Abu Hurairah terus
dihujat. Ternyata hadits-hadits Abu Hurairah yang dihujat tercantum dalam
literatur syiah. Bagaimana itu bisa terjadi? Semua bisa terjadi untuk menghujat
ahlussunnah dan sahabat Nabi.
Sering
kita lihat tulisan-tulisan syiah yang menghujat ahlussunnah, mengemukakan
hadits-hadits yang katanya tidak masuk akal, dan berlawanan dengan Al Qur’an.
Hadits-hadits itu berasal dari riwayat Abu Hurairah.
Dipilihnya abu hurairah sebagai target bidikan bukanlah tanpa alasan. Kita
ketahui, Abu Hurairah adalah sahabat Nabi yang paling banyak meriwayatkan
hadits. artinya, ketika legitimasi Abu Hurairah jatuh, maka legitimasi sunnah
Nabi pun jatuh juga.

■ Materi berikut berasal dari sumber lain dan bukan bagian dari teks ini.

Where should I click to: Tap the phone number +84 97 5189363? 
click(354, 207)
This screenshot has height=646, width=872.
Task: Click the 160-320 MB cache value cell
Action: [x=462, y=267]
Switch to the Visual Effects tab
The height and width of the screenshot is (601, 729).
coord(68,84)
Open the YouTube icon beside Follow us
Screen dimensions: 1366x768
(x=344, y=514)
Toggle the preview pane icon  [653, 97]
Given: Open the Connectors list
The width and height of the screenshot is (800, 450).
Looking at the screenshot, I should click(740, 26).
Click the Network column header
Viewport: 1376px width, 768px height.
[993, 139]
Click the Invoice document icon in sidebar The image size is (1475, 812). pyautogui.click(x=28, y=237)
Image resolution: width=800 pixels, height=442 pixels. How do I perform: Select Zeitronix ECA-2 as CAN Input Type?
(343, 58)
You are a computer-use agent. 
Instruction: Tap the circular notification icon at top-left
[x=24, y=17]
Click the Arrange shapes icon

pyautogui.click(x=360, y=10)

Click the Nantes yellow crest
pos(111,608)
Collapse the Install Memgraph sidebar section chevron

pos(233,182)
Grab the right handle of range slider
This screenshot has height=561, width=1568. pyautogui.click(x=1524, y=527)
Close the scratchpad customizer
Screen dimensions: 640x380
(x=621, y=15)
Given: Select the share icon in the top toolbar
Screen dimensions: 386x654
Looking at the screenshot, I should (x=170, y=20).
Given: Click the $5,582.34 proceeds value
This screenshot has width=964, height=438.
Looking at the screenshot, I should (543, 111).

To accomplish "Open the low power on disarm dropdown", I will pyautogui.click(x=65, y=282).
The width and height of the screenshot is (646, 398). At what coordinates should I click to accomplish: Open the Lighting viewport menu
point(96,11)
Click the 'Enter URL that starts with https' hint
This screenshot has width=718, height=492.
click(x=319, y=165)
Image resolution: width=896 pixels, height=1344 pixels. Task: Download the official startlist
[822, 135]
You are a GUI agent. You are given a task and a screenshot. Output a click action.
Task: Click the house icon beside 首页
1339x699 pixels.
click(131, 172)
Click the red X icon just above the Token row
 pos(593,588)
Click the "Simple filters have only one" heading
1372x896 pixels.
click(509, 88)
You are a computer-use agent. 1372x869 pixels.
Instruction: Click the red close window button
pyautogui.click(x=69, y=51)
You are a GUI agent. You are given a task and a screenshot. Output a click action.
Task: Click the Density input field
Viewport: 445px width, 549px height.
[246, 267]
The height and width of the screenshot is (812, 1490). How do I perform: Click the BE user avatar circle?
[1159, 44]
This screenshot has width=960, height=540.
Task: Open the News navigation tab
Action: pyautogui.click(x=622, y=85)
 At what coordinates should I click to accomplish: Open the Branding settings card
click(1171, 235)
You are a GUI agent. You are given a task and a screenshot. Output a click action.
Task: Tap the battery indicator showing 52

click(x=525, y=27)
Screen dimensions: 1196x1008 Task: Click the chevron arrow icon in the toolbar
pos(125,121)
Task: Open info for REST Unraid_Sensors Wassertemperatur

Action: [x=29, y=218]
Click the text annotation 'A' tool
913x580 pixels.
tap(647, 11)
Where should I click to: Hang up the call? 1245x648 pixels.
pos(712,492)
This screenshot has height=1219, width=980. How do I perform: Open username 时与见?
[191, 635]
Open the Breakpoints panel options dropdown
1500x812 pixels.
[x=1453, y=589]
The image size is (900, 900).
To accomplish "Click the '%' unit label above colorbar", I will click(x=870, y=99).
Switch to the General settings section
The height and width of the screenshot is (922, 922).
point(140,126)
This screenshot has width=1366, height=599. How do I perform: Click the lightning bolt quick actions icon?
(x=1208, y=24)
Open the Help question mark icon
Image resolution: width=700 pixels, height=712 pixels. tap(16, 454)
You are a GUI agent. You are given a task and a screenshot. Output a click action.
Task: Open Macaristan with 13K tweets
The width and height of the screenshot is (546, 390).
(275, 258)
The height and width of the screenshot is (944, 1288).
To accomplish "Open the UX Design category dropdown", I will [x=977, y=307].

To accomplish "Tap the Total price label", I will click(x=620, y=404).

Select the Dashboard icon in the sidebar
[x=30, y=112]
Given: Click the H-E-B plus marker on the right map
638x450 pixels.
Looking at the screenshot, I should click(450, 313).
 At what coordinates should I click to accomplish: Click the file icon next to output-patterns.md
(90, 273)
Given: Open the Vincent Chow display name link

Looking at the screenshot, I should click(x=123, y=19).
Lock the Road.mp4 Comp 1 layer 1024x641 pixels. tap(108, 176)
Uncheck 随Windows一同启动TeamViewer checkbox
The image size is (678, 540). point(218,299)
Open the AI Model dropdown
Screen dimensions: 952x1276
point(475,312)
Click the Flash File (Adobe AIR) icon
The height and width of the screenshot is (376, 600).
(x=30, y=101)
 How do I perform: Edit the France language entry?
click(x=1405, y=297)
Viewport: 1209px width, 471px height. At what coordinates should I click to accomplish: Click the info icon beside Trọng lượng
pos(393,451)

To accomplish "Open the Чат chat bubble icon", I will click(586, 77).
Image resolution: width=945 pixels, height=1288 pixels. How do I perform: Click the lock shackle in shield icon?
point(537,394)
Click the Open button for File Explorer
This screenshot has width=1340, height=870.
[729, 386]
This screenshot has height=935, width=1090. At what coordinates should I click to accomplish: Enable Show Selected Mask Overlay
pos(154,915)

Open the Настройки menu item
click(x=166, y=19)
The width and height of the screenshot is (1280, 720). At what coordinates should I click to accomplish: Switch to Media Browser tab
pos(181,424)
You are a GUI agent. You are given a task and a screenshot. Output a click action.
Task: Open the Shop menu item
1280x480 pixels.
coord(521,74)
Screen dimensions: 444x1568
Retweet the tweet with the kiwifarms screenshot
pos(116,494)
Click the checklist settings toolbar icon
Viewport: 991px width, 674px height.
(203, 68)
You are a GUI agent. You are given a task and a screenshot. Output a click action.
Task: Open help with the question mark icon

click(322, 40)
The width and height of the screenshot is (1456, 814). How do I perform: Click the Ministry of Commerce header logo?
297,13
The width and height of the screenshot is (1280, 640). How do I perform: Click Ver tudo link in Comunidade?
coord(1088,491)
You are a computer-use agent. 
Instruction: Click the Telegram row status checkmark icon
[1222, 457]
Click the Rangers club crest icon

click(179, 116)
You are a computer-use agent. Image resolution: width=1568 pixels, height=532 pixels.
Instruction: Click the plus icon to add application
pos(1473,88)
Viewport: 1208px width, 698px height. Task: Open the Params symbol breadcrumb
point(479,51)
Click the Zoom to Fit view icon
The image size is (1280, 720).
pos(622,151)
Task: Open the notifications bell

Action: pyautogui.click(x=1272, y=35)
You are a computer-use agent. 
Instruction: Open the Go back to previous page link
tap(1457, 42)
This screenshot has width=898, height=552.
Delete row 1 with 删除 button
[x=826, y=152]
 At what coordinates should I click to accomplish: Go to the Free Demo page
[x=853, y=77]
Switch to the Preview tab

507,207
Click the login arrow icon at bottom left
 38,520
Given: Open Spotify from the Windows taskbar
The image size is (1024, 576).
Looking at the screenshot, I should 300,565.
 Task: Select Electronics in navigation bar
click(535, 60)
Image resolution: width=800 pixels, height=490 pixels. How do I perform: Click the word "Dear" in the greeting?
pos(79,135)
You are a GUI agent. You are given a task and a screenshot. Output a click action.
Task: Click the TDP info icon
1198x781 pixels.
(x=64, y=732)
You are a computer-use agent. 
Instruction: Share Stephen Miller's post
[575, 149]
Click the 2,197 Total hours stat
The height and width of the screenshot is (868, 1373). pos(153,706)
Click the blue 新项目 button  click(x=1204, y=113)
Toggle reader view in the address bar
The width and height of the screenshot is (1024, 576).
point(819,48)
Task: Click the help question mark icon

Sunnah Nabi di sini bukan hanya sekedar text dari hadits,
tapi seluruh perangkat yang terkait, seperti para perawi dan ulama hadits,
otomatis gugur juga.
Pada akhirnya, ketika hadits sudah tidak lagi memiliki kekuatan hukum, maka
akidah ahlussunnah pun akhirnya gugur. Inilah tujuan akhir dari kajian-kajian
tentang Abu Hurairah, juga sahabat Nabi lainnya.
Lebih jauh lagi, Al Qur'an pun pada akhirnya akan terbidik juga, karena para
sahabat Nabi lah yang meriwayatkan Al Qur'an, yang menyampaikan Al Qur'an pada
generasi berikutnya. Jika sahabat tidak lagi bisa dipercaya, maka apa yang
disampaikan pun tidak akan bisa dipercaya.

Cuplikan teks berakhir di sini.